People ask me sometimes why we roast to order, and what that actually means in practice. It's simple, really: we get an estimate of how much coffee we need to fulfill that roasting day, and that's the amount we roast.
Wouldn't it be easier to just roast a lot and leave it on a shelf? Coffee doesn't spoil the way milk does, after all, it can actually last a year or more. And the honest answer is: yes, it would be easier. But easier isn't our way, and it's not always best.
Why Freshness Actually Matters
Here's the thing about coffee: it won't spoil the way other food does, so a bag won't ever really go "bad." But flavour is a different story. It fades steadily from the moment coffee is roasted, and by month five, what's in your cup is simply not the coffee it was in week two after roasting. Coffee is at its peak in the first month after roasting, holds beautifully for about four months, and after that, it flattens. The bright, distinct notes fade into something duller, more generic. Still coffee. Just not the coffee it was capable of being.
Being coffee producers in El Salvador for four generations, and knowing the effort our fellow producers and we put into earning a great cup score and a great harvest, it doesn't make sense to let that work go to waste sitting on a shelf. Someone spent a year growing that cherry. We're not going to let it fade before it reaches you.
You deserve better coffee, and coffee deserves to be tasted at its best, not just sold.
Why We Roast Tuesday, Wednesday, Thursday
Coffee needs a few days to rest right after roasting and release the CO2 built up during the process, what's called degassing, and why coffee bags have a one-way valve.
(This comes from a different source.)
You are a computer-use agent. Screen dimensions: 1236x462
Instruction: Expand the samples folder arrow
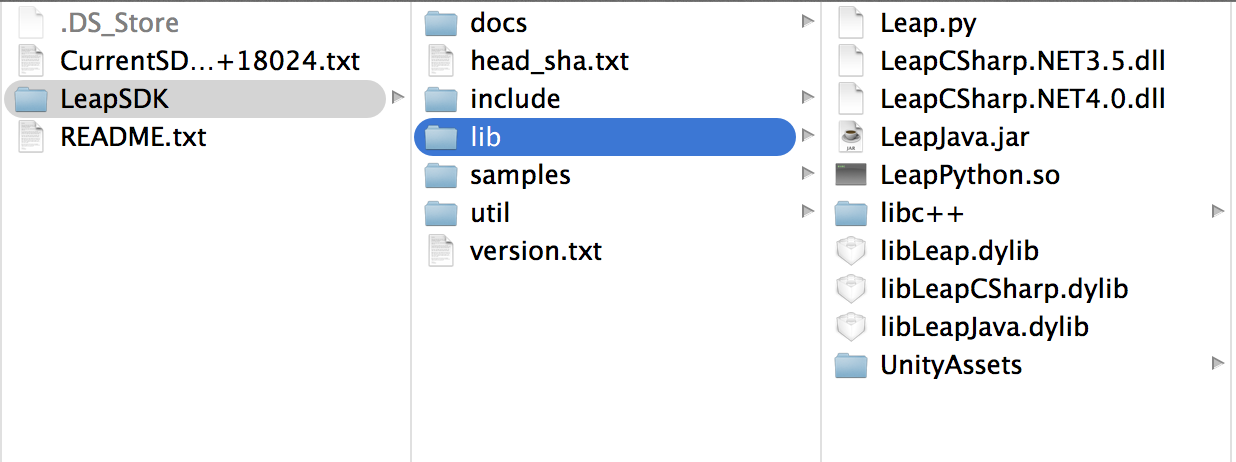tap(807, 174)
Those days it spends in transit to you are the perfect time to let it rest. By the time it reaches your door, it's approaching its peak flavour.
It's a little wild to think that just two years ago, we were only roasting one day a week. As Crickle Creek Coffee has grown, we've been able to add two more roasting days, and that's not a small thing to us. We know how it feels to run out of coffee and have to wait longer than you'd like for more, it's genuinely one of the worst small frustrations of a coffee lover's week. Growing enough to roast more often means you wait less after you place an order.
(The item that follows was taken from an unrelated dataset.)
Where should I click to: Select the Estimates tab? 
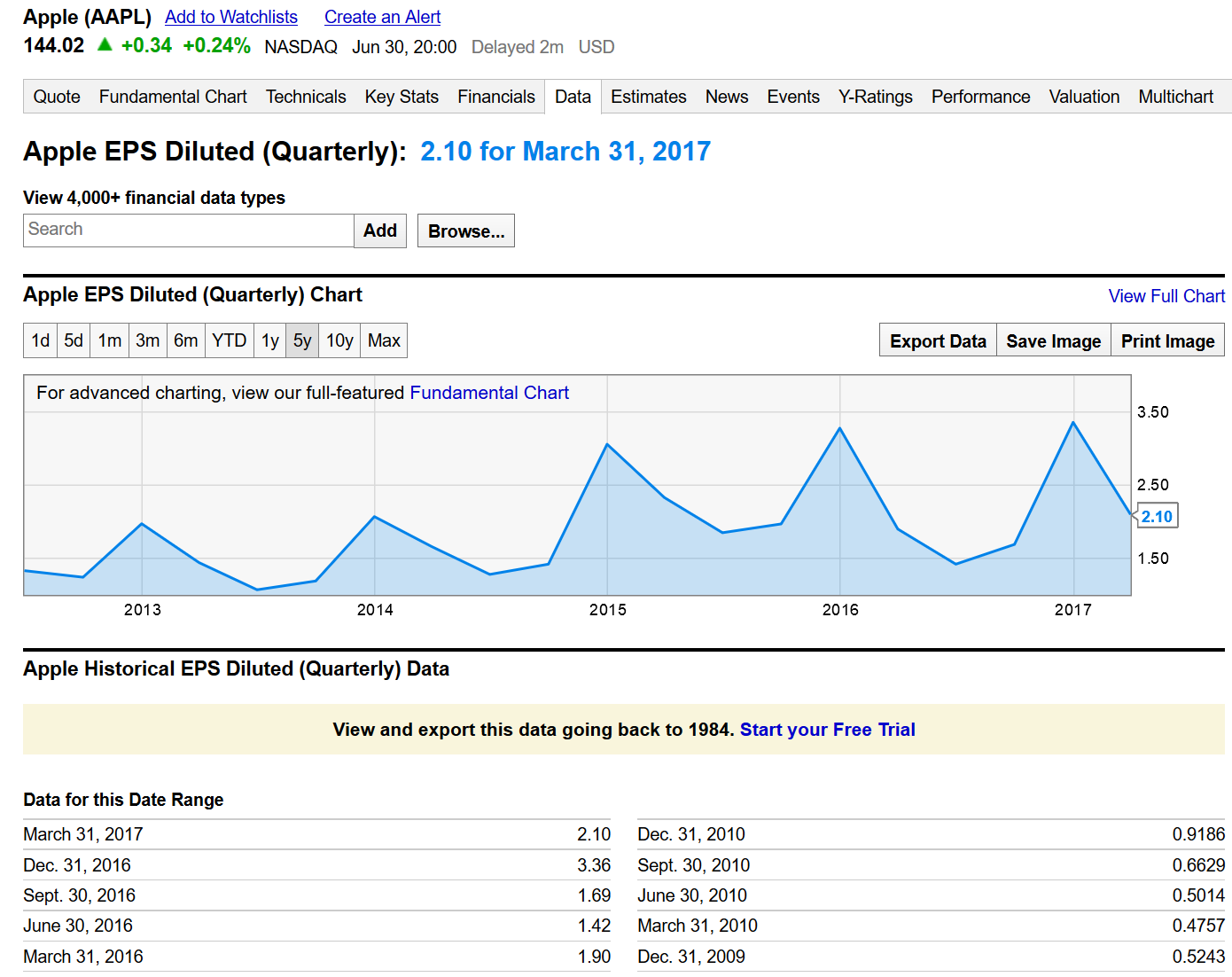pos(648,97)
Bruce, Larry, and the delivery service we use do an excellent job making sure your coffee arrives safely to you. If you're in Calgary or nearby, in Okotoks, Airdrie, Cochrane, Chestermere, High River, Millarville, Black Diamond, Turner Valley, Priddis, Bragg Creek, or Dewinton, we have free local delivery on orders over $30. Further out, we ship free across Canada on orders over $60, and the timing works exactly the same way: roasted for you, shipped next day after roasting. Usually taking 1 to 3 days to arrive.
Why We Don't Change This
I won't pretend roasting to order doesn't create headaches. Roasting in big batches, or jumping on retail opportunities that come our way, would certainly be easier. But every time we consider it, it goes against what we're building, the vision we stand for and want to bring to you. With so many coffee brands out there, some that don't even roast their own beans, we're not interested in being one more bag on a shelf. We'll take quality, community, and freshness over speed and scale, every single time.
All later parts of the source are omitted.